→ **Exercise objective**
Rewrite the stretch from "Viewport: 1568px width, 481px" through "click(688, 265)", replacing "red" with "blue" and keeping everything else the same. Omit the pictures from your answer.

Stored records:
-- begin --
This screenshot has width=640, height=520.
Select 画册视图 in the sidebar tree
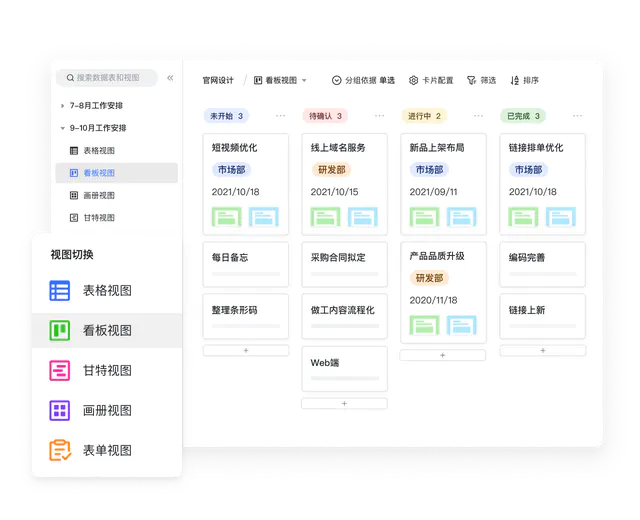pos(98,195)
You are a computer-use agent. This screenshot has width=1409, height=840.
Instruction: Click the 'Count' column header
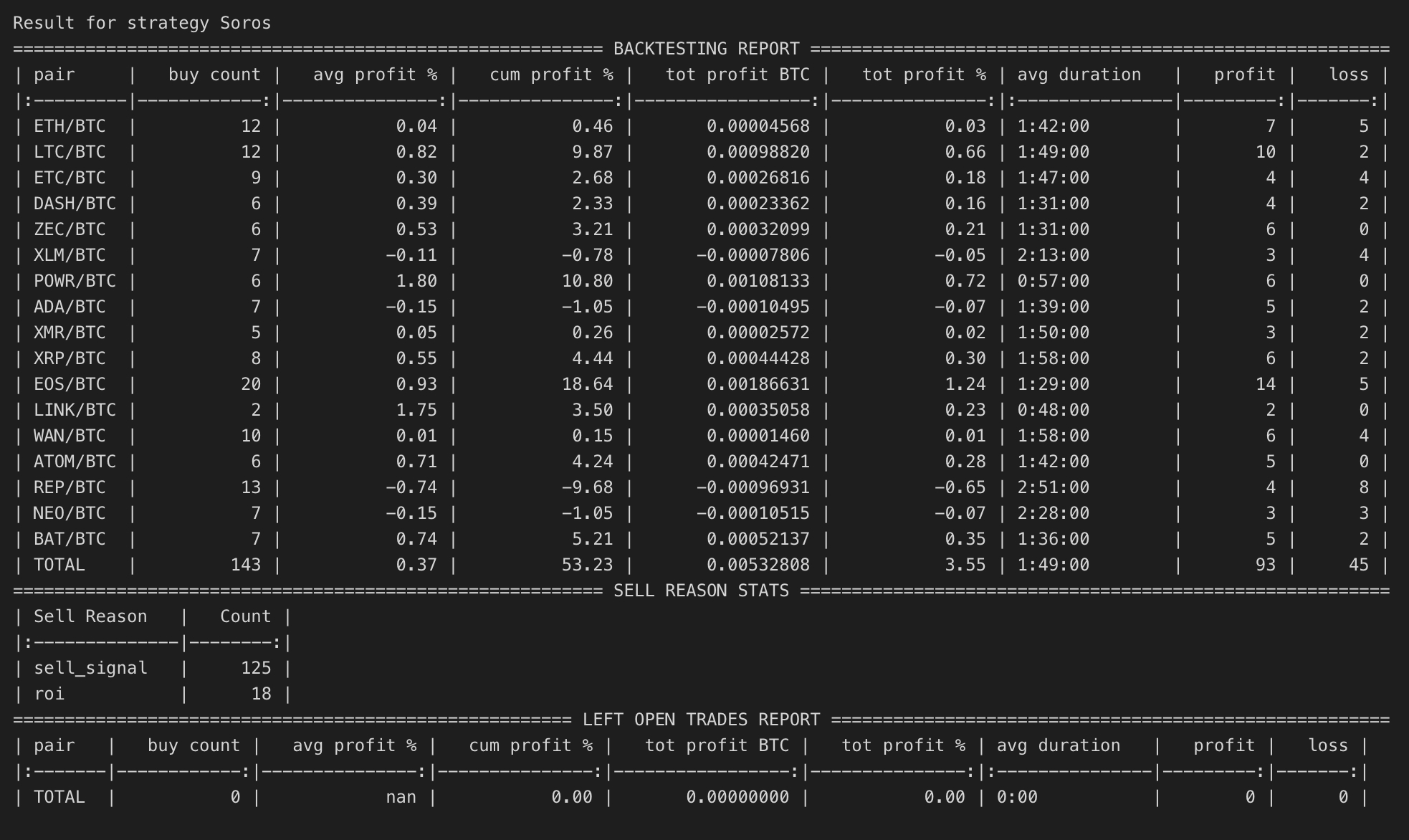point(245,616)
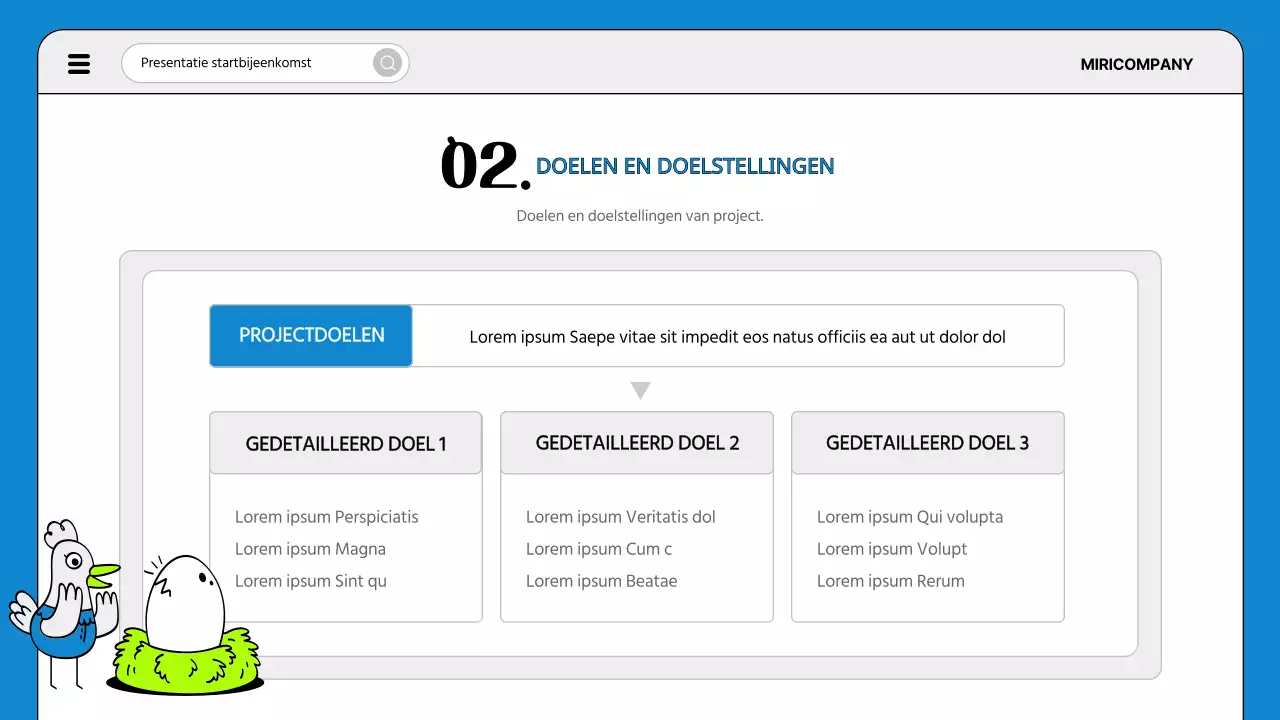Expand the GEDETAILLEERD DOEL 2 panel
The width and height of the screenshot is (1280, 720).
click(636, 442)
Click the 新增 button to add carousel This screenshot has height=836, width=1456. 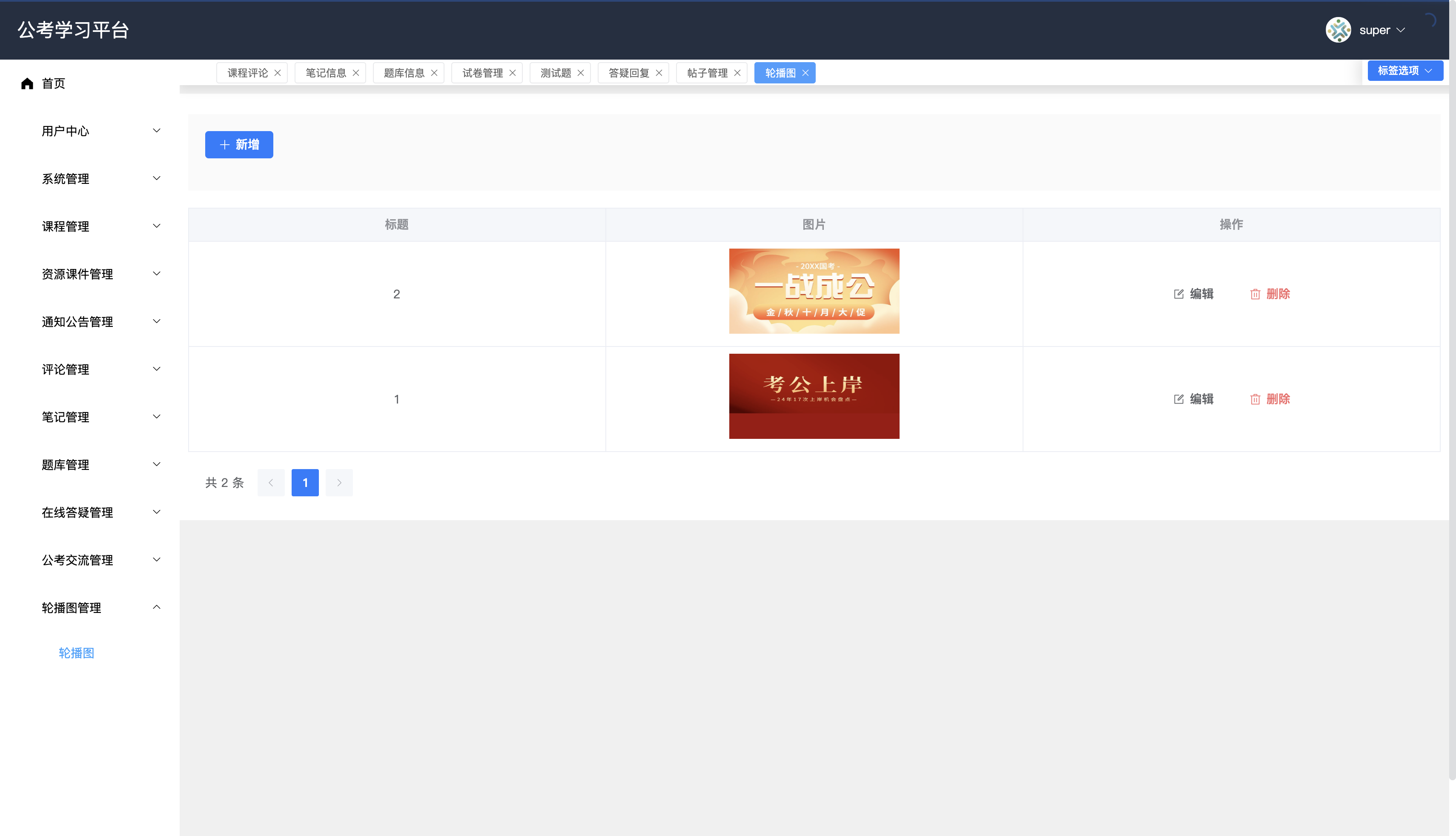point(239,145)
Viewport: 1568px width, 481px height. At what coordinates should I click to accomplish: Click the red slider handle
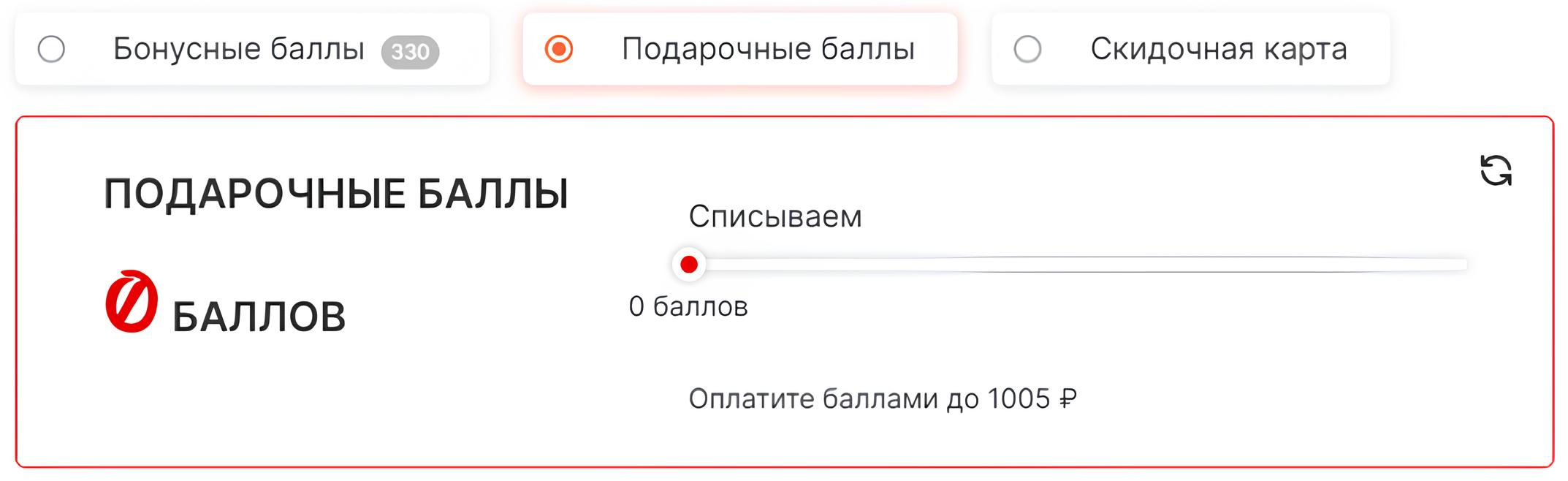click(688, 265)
-- end --
-- begin --
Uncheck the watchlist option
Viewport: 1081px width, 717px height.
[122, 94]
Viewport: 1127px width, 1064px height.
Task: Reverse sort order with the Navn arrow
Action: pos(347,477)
-- end --
→ **Response for this exercise**
Viewport: 1568px width, 481px height. At what coordinates should I click to accomplish: Click the blue slider handle
click(688, 265)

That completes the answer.